Welcome to the sidelines of the Western Region stunt races.
They met in a different place every night. They had drag raced on the motorway the night before. The hard of Millions Street worked best for drifting, when drivers intentionally oversteer to make the car skid. Saif believed the drivers were Emirati, cheered by Saudi, Qatari and Emirati boys.
Stunt driving, deadly and popular, is one of the biggest hobbies for young men across the Gulf. Doctors have labelled reckless driving a pandemic, muftis have denounced it as sinful and police have launched undercover teams to stop illegal races planned on mobile networks.
Cars and camels have a close association. Half the fun of a camel race is the reckless pursuit of camels beside the track.

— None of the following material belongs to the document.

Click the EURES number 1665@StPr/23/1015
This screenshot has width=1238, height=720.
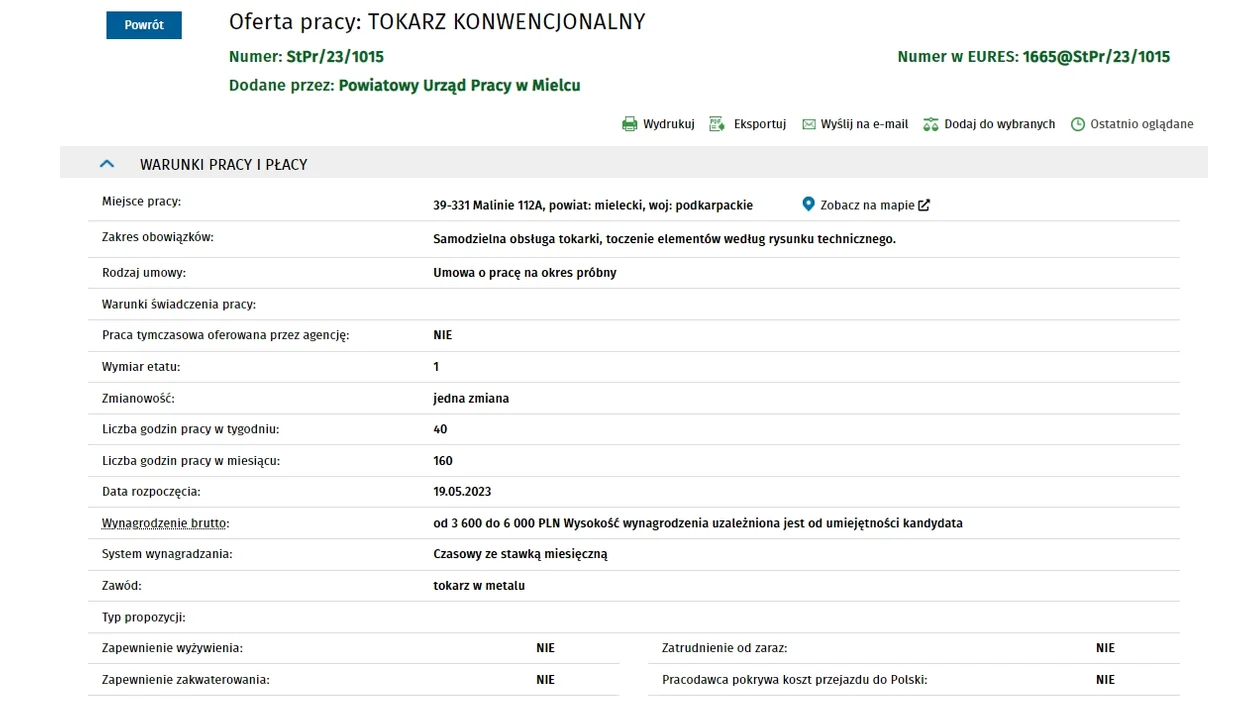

The best part of a beauty contest is the parading with the winning camel and an entourage of cars with flashing lights, blaring music and honking horns.
In desert camps, people are free to drive over any dune they can conquer. Regrettably, a similar approach is taken to tarmac roads.
The combination of inexpensive petrol and large families means that many young Gulf men, and increasingly women, only enjoy real privacy behind the tinted windows of a 4x4.
Around the camel track or in the city, the car becomes an extension of the self. A 2011 government crackdown on modification garages has not stopped demand for vehicles customised with turbochargers, superchargers and exhaust headers.
Al Gharbia is infamous for drag races but dragsters are not exactly hardened criminals. They are young and invincible, they are bored and there is a fatalist belief that whatever happens is the will of God.
A 2008 survey of 260 traffic police in Al Ain found that 92 per cent believed "destiny" was the most likely causal factor for motor vehicle crash injuries and deaths.
Police have clamped down on illegal stunt driving but the sport remains resilient in Dubai and Ras Al Khaimah.
It affects us all. When speeding drivers tailgate and flash their lights on the Sheikh Zayed Road, it's easy to dismiss them as selfish louts.
Most youth genuinely don’t see this as bad behavior.
Flashing red and blue police lights cut down the centre of Millons Street a few minutes after my arrival. Drivers revved their engines. The street emptied in seconds.
“If I get arrested, will you help me?” shouted Saif as he started his 4x4.
With that, he disappeared into the night.